Another expert departs for the Old Dart
Monash marketing maven Margot Burke is off to show the Brits how it is done. The woman behind the new “Question the answers” corporate campaign (CMM April 11) is moving to the University of Leicester. She follows marketers Andrea Turley (ex Deakin and ACU) now at Anglia Ruskin U and Tracy Chalk (ex ANU) who moved to the University of Western England (CMM January 25)
UoQ teachers honoured
The winners of the University of Queensland’s teaching excellence awards are engineering academic Vincent Wheatley and the School of Psychology’s Blake McKimmie, Barbara Masser and Mark Horswill.
Grim for grants
Research funding stays hard to get, demonstrated by the success rate for Discovery Grants, announced by the ARC yesterday. Just 17.8 per cent of applications got up this year compared to 17.7 per cent in 2015. Some 5687 chief investigators on applying projects were men, compared to the 2165 led by female CIs, both genders had the same success rate.

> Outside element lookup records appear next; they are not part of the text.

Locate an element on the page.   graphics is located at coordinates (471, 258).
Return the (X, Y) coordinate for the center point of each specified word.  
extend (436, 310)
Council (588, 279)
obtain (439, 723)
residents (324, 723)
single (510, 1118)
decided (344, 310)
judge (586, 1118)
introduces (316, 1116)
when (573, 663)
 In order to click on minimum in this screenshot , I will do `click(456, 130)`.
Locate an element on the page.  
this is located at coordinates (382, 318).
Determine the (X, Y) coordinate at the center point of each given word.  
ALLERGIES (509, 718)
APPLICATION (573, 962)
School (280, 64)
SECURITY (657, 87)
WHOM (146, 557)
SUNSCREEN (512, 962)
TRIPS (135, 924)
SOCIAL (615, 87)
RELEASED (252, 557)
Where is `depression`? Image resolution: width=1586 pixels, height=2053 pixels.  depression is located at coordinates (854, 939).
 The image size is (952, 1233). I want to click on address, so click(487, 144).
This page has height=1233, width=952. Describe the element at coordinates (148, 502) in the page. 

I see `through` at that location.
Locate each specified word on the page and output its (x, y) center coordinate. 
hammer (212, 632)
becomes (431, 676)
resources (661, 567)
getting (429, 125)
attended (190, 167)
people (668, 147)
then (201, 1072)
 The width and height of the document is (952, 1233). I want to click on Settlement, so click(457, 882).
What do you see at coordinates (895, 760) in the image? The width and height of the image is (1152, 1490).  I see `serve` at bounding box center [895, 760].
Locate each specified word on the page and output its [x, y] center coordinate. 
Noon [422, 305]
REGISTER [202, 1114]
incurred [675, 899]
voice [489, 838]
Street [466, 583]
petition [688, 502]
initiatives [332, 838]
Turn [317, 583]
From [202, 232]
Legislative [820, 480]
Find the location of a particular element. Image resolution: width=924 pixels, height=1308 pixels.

The per centage of successful grants was consistent across broad discipline groups, ranging from 17.5 per cent for engineering, information and computing to 18.1 per cent for maths, physics, chemistry and earth sciences.
Yet more bad numbers
The Department of Education and Training has released (very quietly) the 2015 VET FEE HELP statistical report. Most of the data will not be new to people who have followed this regulatory ruin but there are still some stark stats. Like the 49 000 people who enrolled in more than one course, when the average was 72 per cent of a full load – gosh that couldn’t have been because people were gulled by shonky providers into enrolling twice could it? And like the 52 per cent VFH students who were unemployed or out of the workforce. This probably reflects people wanting to skill-up to get a job, but it might also indicate providers recruited disadvantaged people with no chance of completing, some 14.7 per cent of students under 25 listed personal interest/development as their reason for enrolling. One interesting stat that is not in the report is how many DET officials realised there was a problem with the scheme – perhaps because none did.